RES: High CPU Usage (HaProxy)
Hello, So, I can run all my instances in just one process and work with it this way, by using -sf right ? -Mensagem original- De: Jeff Zellner [mailto:j...@olark.com] Enviada em: segunda-feira, 21 de outubro de 2013 14:59 Para: Fred Pedrisa Cc: haproxy@formilux.org Assunto: Re: High CPU Usage (HaProxy) -sf will not actually kill the old process(es) immediately. They'll end when they are no longer handling the currently connected clients they have, but the new process will handle all new connections. On Mon, Oct 21, 2013 at 12:57 PM, Fred Pedrisa fredhp...@hotmail.com wrote: Hello, Are there any parameters that could be touched to potentially help with the cpu usage ? And the -sf parameter, will kill the old one while keeping the new one, that's it ? -Mensagem original- De: Jeff Zellner [mailto:j...@olark.com] Enviada em: segunda-feira, 21 de outubro de 2013 14:54 Para: Fred Pedrisa Cc: haproxy@formilux.org Assunto: Re: High CPU Usage (HaProxy) Hi Fred, I imagine that your high load is due to running many instances of HAProxy, but hard to be 100% without all the information.
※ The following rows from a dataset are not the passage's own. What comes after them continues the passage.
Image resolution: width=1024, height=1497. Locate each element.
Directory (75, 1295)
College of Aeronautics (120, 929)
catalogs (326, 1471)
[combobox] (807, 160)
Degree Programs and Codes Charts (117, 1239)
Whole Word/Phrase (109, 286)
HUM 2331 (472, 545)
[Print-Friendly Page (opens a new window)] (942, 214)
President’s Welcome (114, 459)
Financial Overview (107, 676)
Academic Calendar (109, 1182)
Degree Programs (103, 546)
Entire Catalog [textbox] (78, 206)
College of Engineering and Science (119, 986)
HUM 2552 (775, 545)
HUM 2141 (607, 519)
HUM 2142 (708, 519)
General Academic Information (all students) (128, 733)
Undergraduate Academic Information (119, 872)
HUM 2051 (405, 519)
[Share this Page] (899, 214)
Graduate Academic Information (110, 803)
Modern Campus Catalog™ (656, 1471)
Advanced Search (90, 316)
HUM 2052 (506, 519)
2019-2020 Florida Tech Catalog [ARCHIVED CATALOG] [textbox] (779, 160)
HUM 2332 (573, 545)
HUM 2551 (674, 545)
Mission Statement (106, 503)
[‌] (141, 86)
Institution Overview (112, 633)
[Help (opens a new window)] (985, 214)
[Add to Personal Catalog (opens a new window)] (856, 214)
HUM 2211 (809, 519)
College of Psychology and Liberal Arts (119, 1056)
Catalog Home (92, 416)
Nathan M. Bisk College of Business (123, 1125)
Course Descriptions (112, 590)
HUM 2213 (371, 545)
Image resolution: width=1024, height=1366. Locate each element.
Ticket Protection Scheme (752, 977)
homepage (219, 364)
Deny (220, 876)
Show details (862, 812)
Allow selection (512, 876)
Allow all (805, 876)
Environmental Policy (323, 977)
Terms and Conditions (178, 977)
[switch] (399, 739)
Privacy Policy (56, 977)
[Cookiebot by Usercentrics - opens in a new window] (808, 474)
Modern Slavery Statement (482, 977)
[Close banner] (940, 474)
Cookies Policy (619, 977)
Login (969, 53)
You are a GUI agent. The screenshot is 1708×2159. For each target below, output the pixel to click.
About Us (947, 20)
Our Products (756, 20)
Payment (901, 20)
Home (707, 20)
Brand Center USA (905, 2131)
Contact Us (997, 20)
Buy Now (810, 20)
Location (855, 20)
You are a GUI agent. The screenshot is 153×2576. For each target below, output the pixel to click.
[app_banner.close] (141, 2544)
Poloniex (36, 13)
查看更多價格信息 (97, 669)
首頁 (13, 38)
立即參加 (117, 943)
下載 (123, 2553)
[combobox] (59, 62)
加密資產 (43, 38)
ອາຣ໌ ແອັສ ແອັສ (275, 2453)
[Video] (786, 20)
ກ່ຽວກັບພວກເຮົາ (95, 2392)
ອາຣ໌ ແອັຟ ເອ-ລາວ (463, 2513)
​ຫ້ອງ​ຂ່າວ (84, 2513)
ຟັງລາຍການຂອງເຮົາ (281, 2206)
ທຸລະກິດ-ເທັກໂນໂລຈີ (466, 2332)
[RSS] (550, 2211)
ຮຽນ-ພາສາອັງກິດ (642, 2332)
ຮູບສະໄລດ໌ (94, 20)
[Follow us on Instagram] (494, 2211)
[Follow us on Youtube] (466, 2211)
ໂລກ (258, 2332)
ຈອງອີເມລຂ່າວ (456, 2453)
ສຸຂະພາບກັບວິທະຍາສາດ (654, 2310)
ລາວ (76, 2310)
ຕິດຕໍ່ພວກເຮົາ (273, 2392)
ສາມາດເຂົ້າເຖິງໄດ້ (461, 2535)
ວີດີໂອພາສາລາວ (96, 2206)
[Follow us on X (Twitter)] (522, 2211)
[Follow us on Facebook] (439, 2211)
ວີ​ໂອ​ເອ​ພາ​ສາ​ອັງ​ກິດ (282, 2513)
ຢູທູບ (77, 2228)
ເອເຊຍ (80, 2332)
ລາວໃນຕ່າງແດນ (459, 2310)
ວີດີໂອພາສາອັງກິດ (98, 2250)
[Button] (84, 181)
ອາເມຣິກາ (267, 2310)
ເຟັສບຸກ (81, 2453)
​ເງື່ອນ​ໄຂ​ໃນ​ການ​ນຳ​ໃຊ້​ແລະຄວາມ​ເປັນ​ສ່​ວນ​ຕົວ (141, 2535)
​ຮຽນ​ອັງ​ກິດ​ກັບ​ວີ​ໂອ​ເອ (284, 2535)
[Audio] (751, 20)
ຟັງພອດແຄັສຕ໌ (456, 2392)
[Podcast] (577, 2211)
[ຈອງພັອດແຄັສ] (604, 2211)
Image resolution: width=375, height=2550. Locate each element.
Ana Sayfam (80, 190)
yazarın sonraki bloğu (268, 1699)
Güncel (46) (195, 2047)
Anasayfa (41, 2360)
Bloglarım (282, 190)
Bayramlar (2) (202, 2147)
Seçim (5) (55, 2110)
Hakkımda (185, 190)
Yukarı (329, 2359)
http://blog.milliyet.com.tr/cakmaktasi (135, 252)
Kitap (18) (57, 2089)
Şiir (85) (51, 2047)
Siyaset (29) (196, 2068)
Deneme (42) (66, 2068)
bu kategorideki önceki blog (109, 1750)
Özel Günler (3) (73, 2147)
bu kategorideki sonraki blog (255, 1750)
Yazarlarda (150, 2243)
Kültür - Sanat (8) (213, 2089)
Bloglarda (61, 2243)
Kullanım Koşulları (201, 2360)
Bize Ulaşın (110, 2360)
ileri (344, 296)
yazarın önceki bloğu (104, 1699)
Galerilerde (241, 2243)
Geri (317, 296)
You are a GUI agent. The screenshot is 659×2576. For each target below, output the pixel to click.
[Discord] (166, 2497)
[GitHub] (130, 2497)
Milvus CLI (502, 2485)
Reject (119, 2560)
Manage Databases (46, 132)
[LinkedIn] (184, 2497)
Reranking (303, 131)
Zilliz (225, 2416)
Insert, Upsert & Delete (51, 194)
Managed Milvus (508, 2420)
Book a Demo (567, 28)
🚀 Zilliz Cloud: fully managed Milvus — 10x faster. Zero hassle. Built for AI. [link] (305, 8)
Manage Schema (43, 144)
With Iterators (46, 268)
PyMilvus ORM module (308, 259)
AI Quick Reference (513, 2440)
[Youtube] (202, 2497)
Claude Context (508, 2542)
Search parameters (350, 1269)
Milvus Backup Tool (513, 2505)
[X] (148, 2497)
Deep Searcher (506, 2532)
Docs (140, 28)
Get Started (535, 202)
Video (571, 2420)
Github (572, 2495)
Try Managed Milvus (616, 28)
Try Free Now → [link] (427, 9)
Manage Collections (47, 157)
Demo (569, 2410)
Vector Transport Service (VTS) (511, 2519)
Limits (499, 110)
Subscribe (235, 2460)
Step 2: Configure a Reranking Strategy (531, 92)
Load indicates that there are processes waiting to execute, so by reducing the number of HAProxy processes you should see a reduced load (but still high cpu utilization). You can accomplish the same effect as reloading settings by running another HAProxy process with the -sf parameter (this would potentially lead to more load, but could be mitigated by combining your many instances). From the manpage: -sf pidlist Send FINISH signal to the pids in pidlist after startup. The processes which receive this signal will wait for all sessions to finish before exiting. This option must be specified last, followed by any number of PIDs. Technically speaking, SIGTTOU and SIGUSR1 are sent. Cheers, Jeff On Mon, Oct 21, 2013 at 12:46 PM, Fred Pedrisa fredhp...@hotmail.com wrote: Hello, I am using many haproxy instances, for separated projects. This is causing a high cpu usage, and a high load in the OS up to 12.00 and so on. The question is, using just one instance, would reduce the CPU load, or it would make no difference at all ? Also, is there a way to just reload the settings of an already running instance ? Thanks !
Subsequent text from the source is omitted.